Some Modest Proposals on Treatment Resistant Depression

In my last blog post, I talked about “precision medicine” and finding out if a particular antidepressant medication is going to make you achieve remission. I talked about that at the end of the big study sponsored by the National Institutes of Mental Health, STAR*D, about 50% of the patients achieve remission—their symptoms have improved to such a degree that they no longer qualify for a diagnosis of major depressive disorder. Another 30-40% of patients achieve what is called a “response”, which means that their symptoms improved quite significantly, though not quite enough to meet the threshold for remission.

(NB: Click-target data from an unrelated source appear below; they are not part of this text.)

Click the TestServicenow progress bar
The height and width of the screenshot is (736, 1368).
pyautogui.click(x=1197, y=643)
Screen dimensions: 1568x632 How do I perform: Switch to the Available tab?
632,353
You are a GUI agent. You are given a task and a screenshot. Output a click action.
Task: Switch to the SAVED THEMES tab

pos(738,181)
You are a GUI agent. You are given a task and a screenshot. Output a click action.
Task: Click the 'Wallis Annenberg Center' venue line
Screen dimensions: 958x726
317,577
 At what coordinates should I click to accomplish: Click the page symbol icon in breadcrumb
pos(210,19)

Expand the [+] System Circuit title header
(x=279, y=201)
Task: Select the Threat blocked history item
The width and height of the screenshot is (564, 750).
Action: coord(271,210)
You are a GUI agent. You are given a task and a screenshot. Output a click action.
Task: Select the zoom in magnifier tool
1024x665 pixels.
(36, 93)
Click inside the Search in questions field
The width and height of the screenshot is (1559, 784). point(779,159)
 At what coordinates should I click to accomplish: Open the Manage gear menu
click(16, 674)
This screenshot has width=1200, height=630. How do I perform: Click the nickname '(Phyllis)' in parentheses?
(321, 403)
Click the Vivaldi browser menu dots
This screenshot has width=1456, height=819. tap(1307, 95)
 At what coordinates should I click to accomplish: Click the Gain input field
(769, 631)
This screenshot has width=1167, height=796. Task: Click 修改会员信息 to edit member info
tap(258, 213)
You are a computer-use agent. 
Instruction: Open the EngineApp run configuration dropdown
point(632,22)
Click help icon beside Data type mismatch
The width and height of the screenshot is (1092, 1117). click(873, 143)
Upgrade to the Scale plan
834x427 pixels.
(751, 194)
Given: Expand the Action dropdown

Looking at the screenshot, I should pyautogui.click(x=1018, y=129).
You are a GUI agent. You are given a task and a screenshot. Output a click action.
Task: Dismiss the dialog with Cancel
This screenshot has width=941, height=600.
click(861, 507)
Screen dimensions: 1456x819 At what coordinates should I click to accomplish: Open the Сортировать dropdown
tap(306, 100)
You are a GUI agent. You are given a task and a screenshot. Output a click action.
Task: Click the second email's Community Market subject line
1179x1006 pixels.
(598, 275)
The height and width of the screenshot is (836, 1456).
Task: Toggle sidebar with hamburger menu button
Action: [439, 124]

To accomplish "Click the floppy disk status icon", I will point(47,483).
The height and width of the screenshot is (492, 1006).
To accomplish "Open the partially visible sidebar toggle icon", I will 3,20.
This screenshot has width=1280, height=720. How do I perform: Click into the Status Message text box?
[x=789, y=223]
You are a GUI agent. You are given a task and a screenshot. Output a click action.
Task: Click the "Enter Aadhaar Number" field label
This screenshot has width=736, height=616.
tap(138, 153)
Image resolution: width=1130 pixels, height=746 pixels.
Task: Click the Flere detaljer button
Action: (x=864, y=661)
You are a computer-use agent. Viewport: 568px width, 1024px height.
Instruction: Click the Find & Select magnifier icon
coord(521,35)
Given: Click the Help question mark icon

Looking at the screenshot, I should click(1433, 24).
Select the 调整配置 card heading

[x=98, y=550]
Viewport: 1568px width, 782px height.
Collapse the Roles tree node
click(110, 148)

That leaves us with another 10%.

Lifetime prevalence of depression in the US is about 20%. 10% of 20% is about 2%. 2% of people in the US have what we call Treatment Resistant Depression, which is a nasty condition that we have very few treatments for. The main remaining options are (1) Electroconvulsive Therapy (ECT) (2) Transcranial Magnetic Stimulation (TMS), which is expensive and not particularly effective (3) Ketamine infusion (4) Deep Brain Stimulation (DBS) (5) intensive psychotherapy of some kind.

The most effective treatment and one that has the most empirical support is ECT, which has a response rate of up to 80%, although in patients with “real” Treatment Resistant Depression, the response rate even for ECT tends to be lower—and of course ECT has its well-known undesirable effects. DBS was a technique pioneered by Helen Mayberg, who has had tremendous press coverage and got many people very excited. Here is the problem: although there are a few dramatic cases, it turns out that it doesn’t work for everyone and that the responses often do not sustain itself. The very much anticipated BROADEN trial from St. Jude’s Medical failed early this year in a whimper. For further coverage see here.

“At NYU, Mayberg admitted that she has to wonder why her implant studies show better results than the BROADEN trial apparently did. “Do my patients want to please me?” she asked.”

Large, double blind, randomized controlled trial is our best defense against hype. Perhaps Mayberg was being slightly glib--not as facile with psychodynamics as a neurologist, she probably didn’t see the pretty obvious transference-countertransference slipping through that comment. Those of us who often treat these patients see a lot of co-morbid personality disorders, and many psychodynamic theories posit depression as some kind of “resistance”, and the dramatic response can be a manifestation of “narcissism” to please a famous researcher in a cutting-edge clinical trial. This is of course all conjecture. The enemies of the psychodynamics theory in my head can and will immediately come back and retort, “how could you blame the victim for what is clearly a brain disease!”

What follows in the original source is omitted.